In C 20, for a type like this:
struct Person {
std::string name;
int age;
};
We can return it from a function using aggregate initialization, with or without writing out the type name:
Person getJohn()
{
// With type name
return Person {
.name = "John",
.age = 42,
};
// Without type name
return {
.name = "John",
.age = 42,
};
}
What's the difference between specifying and not specifying the type name explicitly? One thing I noticed is that without a type name, if I mess up the field names/order, the error message given by my compiler and IDE is less clear than if I have a type name. But other than that, are the two forms semantically different in any way?

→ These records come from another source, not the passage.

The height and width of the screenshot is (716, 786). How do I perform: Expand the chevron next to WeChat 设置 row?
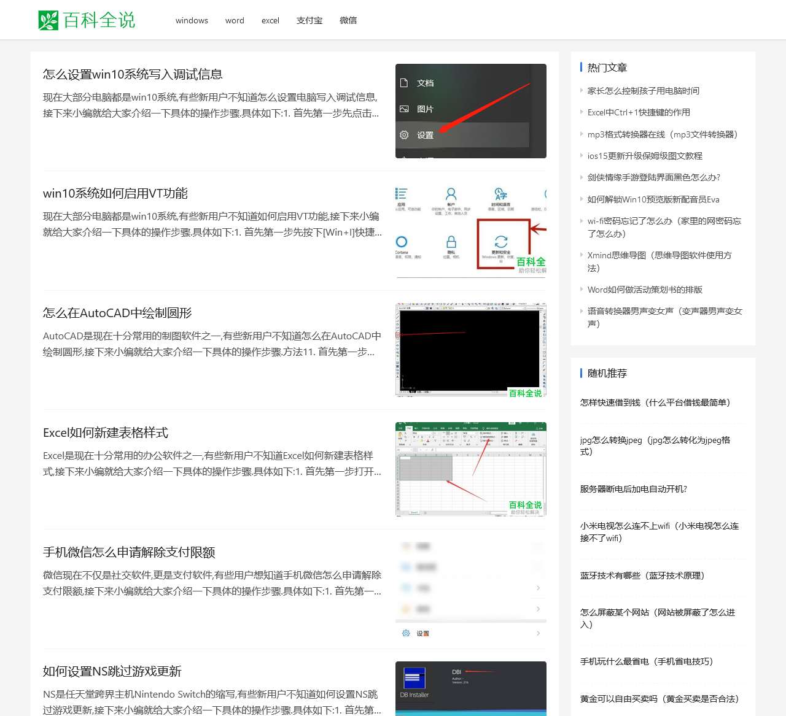pos(539,633)
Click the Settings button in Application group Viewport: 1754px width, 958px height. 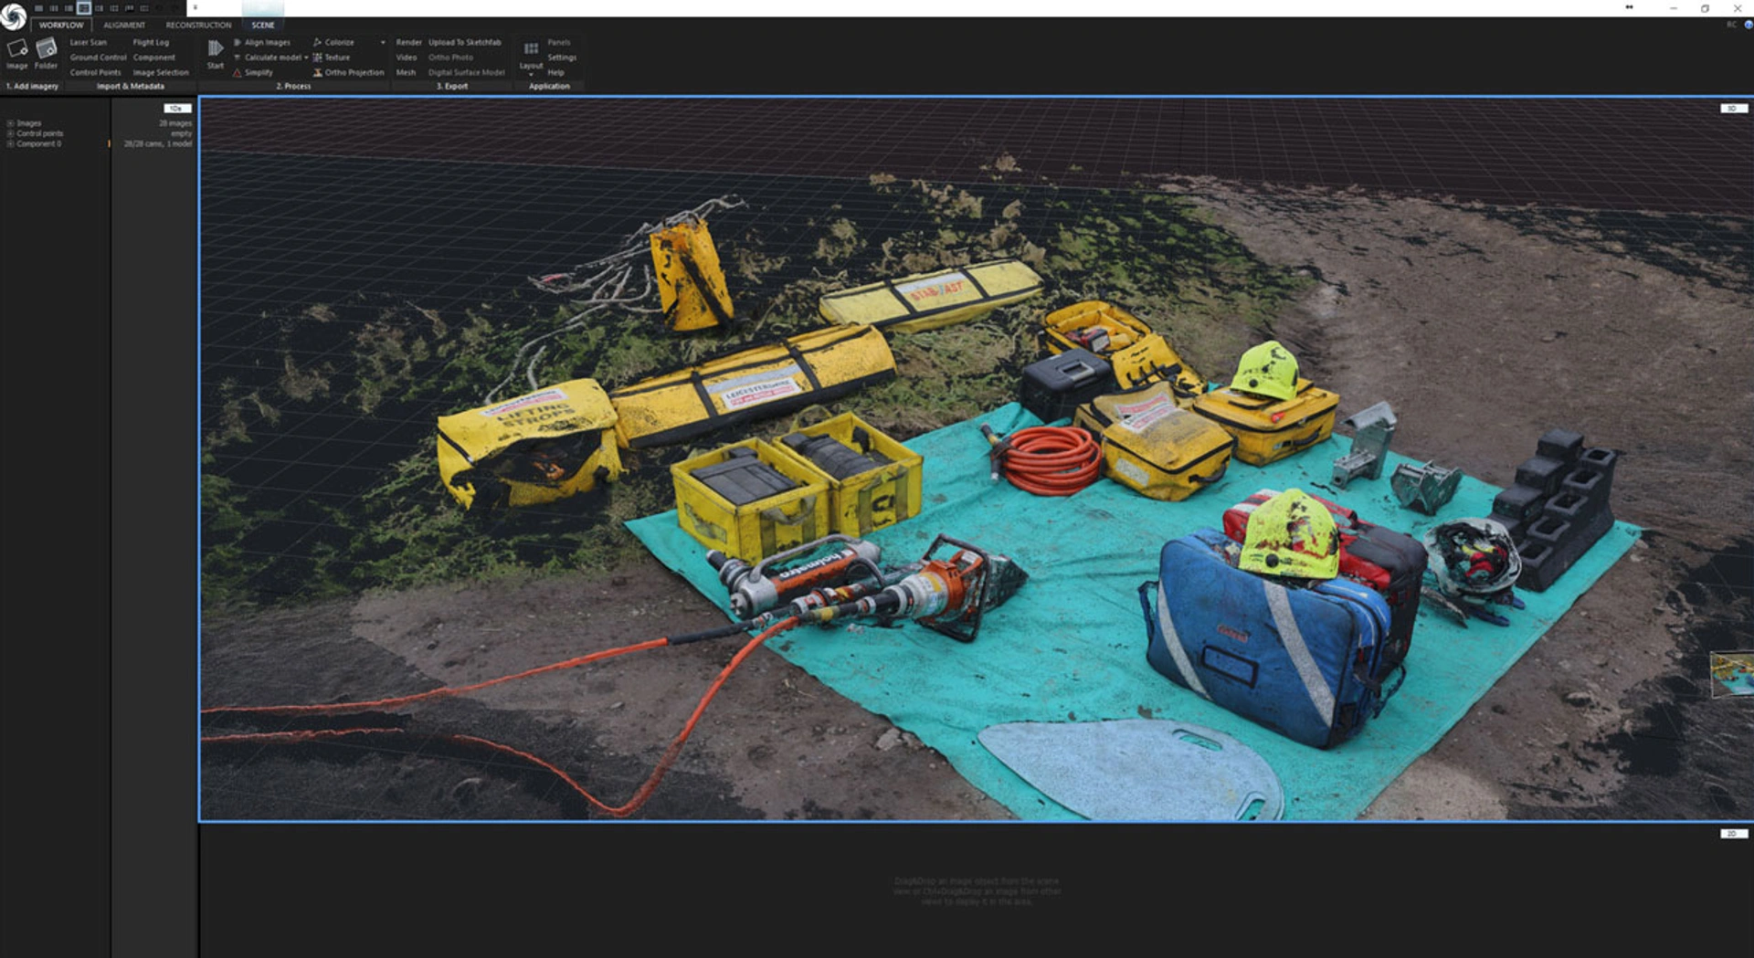click(x=561, y=58)
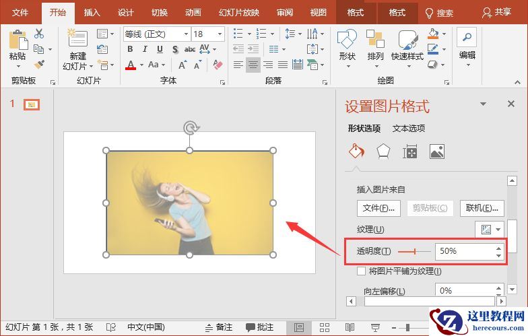Click the clear formatting eraser icon
This screenshot has width=528, height=336.
[217, 65]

CodePudding user response:
They should always be equivalent. A return statement performs copy-initialization ([stmt.return]/2). A copy-initialization from a designated-initializer-list performs aggregate initialization ([dcl.init.list]/3.1). If the operand is simply the designated-initializer-list itself, we are done. The return object has been aggregate-initialized. If the operand is Person designated-initializer-list, then guaranteed copy elision applies ([dcl.init.general]/16.6.1) which again means that the return object is simply aggregate-initialized (there is no additional temporary object).
Omitting the type can only make a difference in non-aggregate-initialization contexts: if the user-defined constructor selected for the initialization has been declared explicit, the program is ill-formed. But aggregate initialization doesn't use a constructor.